## Exercise task A
Rewrite the passage on returning to work after retirement between "Generally, you can, but" and "or turned 65.", inclusive, with "superannuation" in place of "super".
## Exercise task B
Pick up the explanation of going back to work after retiring where it stops, and write what follows.

## Source document
-------
Generally, you can, but if you previously declared your permanent retirement, you may need to prove your intention was genuine at the time.
The most common reason retirees return to full or part-time employment is financial necessity, followed closely by boredom*, but there are rules you may need to be aware of depending on your circumstances.
Before we get into it, you generally will have only been able to access your super if you reached your preservation age and retired, ceased an employment arrangement after age 60, or turned 65.
What is your situation?
I reached my preservation age and declared retirement
If you reached your preservation age and declared that you were permanently retired, this would typically have given you unlimited access to your super.
If your personal circumstances have since changed, it is possible for you to return to the workforce, however your intention to retire must have been genuine at the time, which is why your super fund may have asked you to sign a declaration previously stating your intent.
Depending on the super fund, you also may be required to prove your intention was genuine to the Australian Taxation Office.
I ceased an employment arrangement after age 60
From age 60, you can cease an employment arrangement without declaring your retirement and opt to access your super as a lump sum or in periodic payments (which you may receive via an account-based pension).
If you’re in this situation, as there was no intention for you to declare your retirement permanently, you can return to work without any issues.
I’m 65 or older
When you turn 65, you don’t have to be retired or satisfy any special conditions to get full access to your super savings, so regardless of whether you’re accessing super or not, you can return to work.
What happens to your super?
-------
## Supplied information
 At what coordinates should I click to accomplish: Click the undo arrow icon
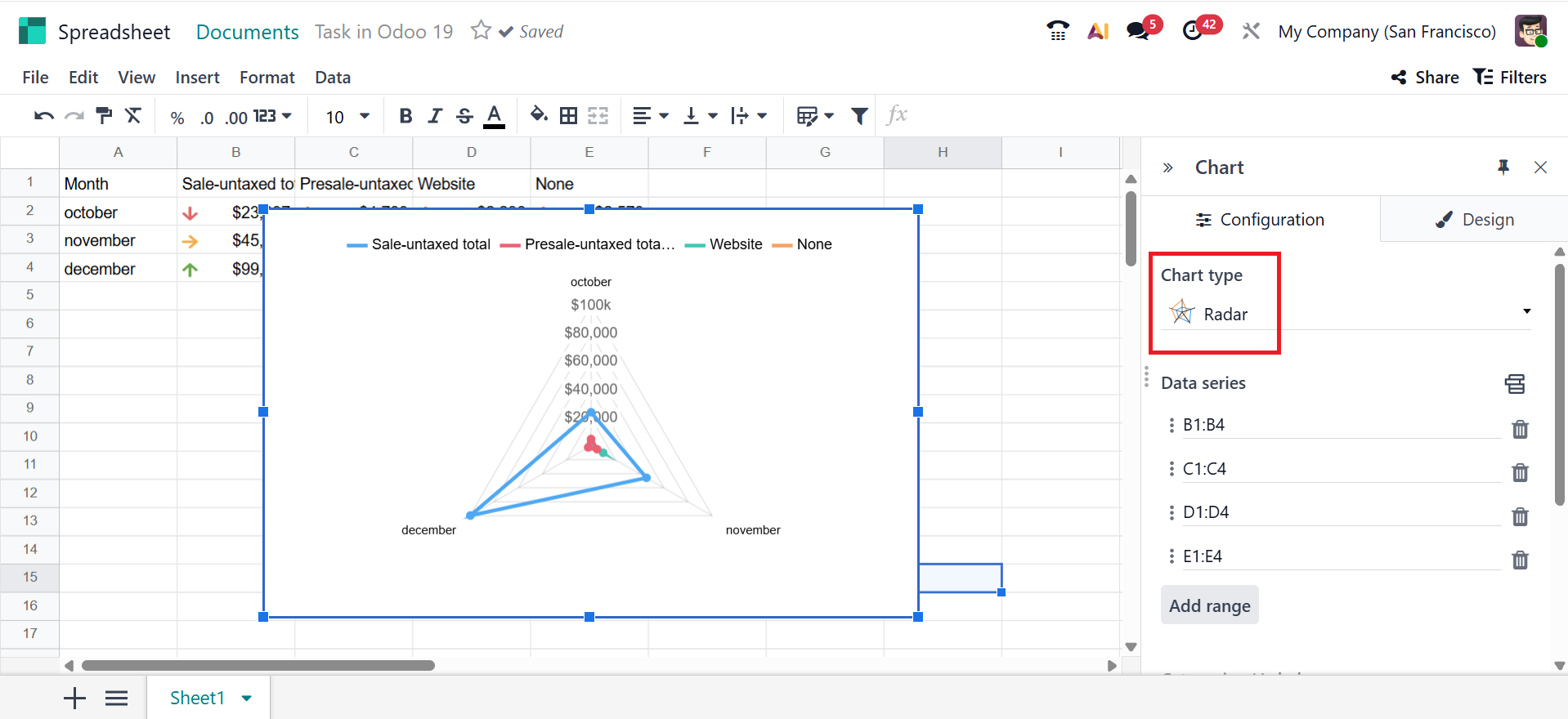click(x=44, y=116)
-------
## Exercise answer A
Generally, you can, but if you previously declared your permanent retirement, you may need to prove your intention was genuine at the time.
The most common reason retirees return to full or part-time employment is financial necessity, followed closely by boredom*, but there are rules you may need to be aware of depending on your circumstances.
Before we get into it, you generally will have only been able to access your superannuation if you reached your preservation age and retired, ceased an employment arrangement after age 60, or turned 65.

## Exercise answer B
Regardless of which group (above) you fall into, if you have begun drawing a regular income stream from your super savings, you can continue to access your income stream payments irrespective of whether you return to full or part-time employment.
Rules around future contributions
Your employer is broadly required to make super contributions to a fund on your behalf at the rate of 9.5% of your earnings, once you earn more than $450 in a calendar month.
This means you can continue to build your retirement savings via compulsory contributions paid by your employer and or voluntary contributions you make yourself.
However, if you’re age 65 and over, and intend on making voluntary contributions, you must first satisfy a work test requirement, whereby you need to work for a set period of time in the financial year, specifically 40 hours within a 30-day period. Voluntary contributions can’t be made once you turn 75.
Also, keep in mind super rules changed on 1 July 2017, which means:
Effects on your Age Pension
If you’re receiving a full or part Age Pension, you’d know that Centrelink conducts an income test and an assets test to determine what you get paid.
Your new employment income will be taken into account as part of this assessment, so make sure you’re aware of whether your earnings could impact your Age Pension entitlements.
Meanwhile, for those eligible for the Work Bonus scheme, the amount you’re able to earn before your pension is reduced may be increased.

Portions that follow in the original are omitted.